Chapter 24 Clementine

Clementine

The Wild Trails qualifier kicks off on the banks of Frog River, just north of Misthaven. By the time Alec and I roll into the lot, it looks like someone dropped an REI catalog from the sky and let it explode. Trucks are jammed in at odd angles, roof racks piled high, kayaks stacked like antlers.

The place hums. Coffee steam curls out of thermoses, half-empty cans of Red Bull abandoned in the gravel.

A guy in neon compression sleeves jogs in place, muttering mile splits under his breath.

Another ties and unties the same knot three times, like the rope might judge him for hesitation.

Someone near us groans, “If I puke, at least it’ll be carrying less weight.” His partner doesn’t even blink.

Alec barely clears the grass before the on-site press converges. Shutters rattle like cicadas.

“How’s Finn doing?”

“Is this your new partner?”

“Back for redemption?”

Alec doesn’t slow, just keeps his eyes straight ahead. “Not today.”

Meanwhile, I’m two-stepping behind him, clutching my paddle. I keep picturing myself lifting it, striking up a downbeat like the whole river’s about to break into a marching tune.

My stomach knots and riots, the same rush I used to get in the wings. That breathless moment when it’s too late to change my mind.

Gran waves us down for a photo. We line up stiffly, two hundred kayaks crammed on the shore behind us.

“Stand closer, for God’s sake. It’s not a police lineup.”

We shuffle shoulder to shoulder. Alec sighs.

“Gran—” I start.

“Shut up and look happy.”

The picture comes out looking like prom night, with life vests in place of corsages, my hair already frizzing from river spray.

“You’re going to do great. The race is only a third of the full thing, isn’t it?” Gran reminds us, fussing with the camera strap.

She’s right. Kayak, climb, rappel. Just enough to weed out the weak.

But out of 350 teams, only 100 will be allowed to compete in Wild Trails.

I frown. “Sampler platter of pain.”

“It isn’t.” Alec shakes his head

“You could at least pretend to be encouraging.”

His eyes flick sideways at me, gaze as dry as stone. “If you needed encouragement, you wouldn’t be here.”

My stomach flips, but I swallow my nerves down.

He’s right. There’s no going back now.

Four hours later, my shoulders feel like they’ve been sanded down with rocks, but Alec and I haul our boat to shore and collapse onto the grass for a breathless second. Someone shouts a number from the finish tent—“Ten!”—and it takes me a beat to realize that’s us.

Tenth. Out of three hundred and fifty.

“Holy—” I double over, bracing my hands on my knees, stomach lurching from the rapids. “Did we just…?”

Alec doesn’t answer. He’s already yanking the straps of his pack tight, long strides cutting straight for the trailhead.

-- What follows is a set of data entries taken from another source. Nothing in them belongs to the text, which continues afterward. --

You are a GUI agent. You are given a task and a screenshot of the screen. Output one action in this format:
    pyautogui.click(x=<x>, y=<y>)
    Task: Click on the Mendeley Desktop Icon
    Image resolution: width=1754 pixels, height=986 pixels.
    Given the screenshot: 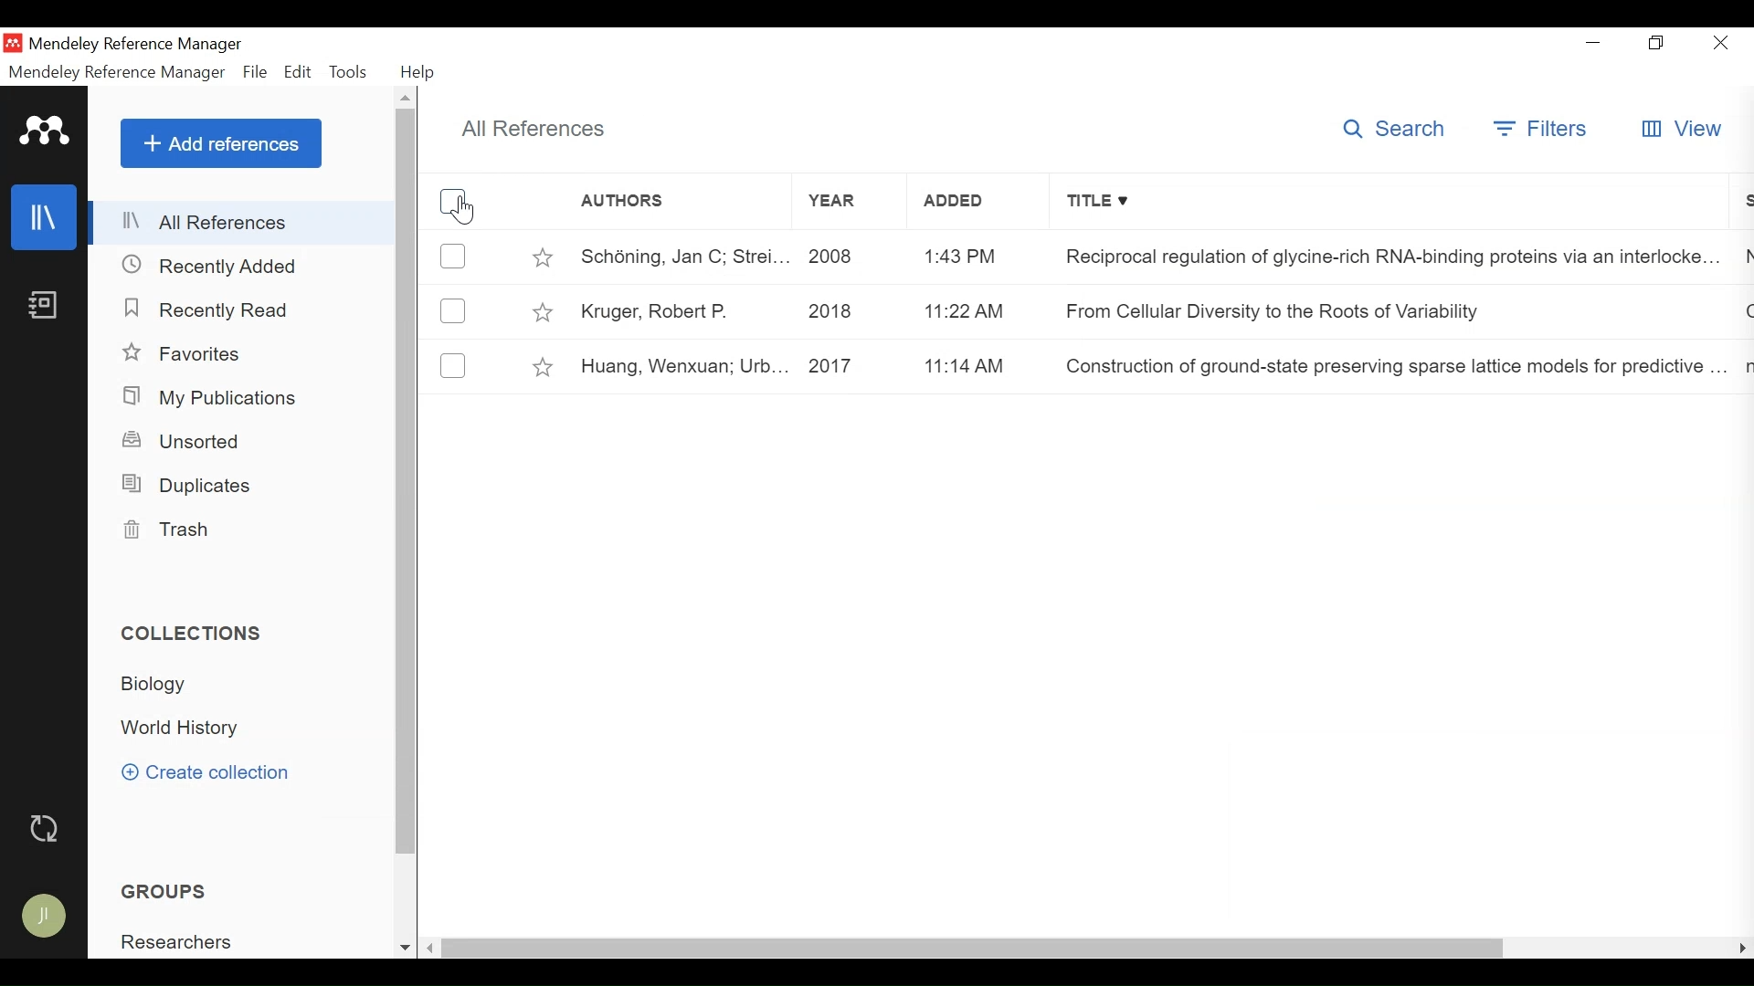 What is the action you would take?
    pyautogui.click(x=13, y=44)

“No? Okay. No celebrating. Cool.” I stumble after him, legs jelly, lungs clawing for air.

He doesn’t look back, just calls, “Keep moving.”

Easy for him to say. He runs like gravity owes him money. I run like gravity just called in my debts.

The waterfall to our left bellows, spray clinging to my skin like ice needles. Its roar fills my ears until it feels like we’re climbing inside thunder.

Two groups are ahead of us—the brother-sister pair who look like they gargle gravel for breakfast, and Zak with his neon hair, barking at his partner.

“Faster, Marc! You’re dragging!” he snaps.

Marc trips on a root, mutters something that sounds a lot like, “Drag this, Zak.”

The trail chews at my palms. My ankles and my knees. We’ve done this route before, but never like this, never with the loudspeakers blaring static. Never with this much pressure pounding through me.

“Status!” Alec shouts over the roar of the falls.

“Status: thighs on fire, lungs plotting homicide!” I yell back, voice half broken.

“That’s not a medical update.”

“It’s relevant!”

“You’re fine. Three miles left. Downhill soon. Walk backward if your knee locks.”

“Copy.” I don’t know why I answer like a soldier, but it’s easier than admitting I’m dying.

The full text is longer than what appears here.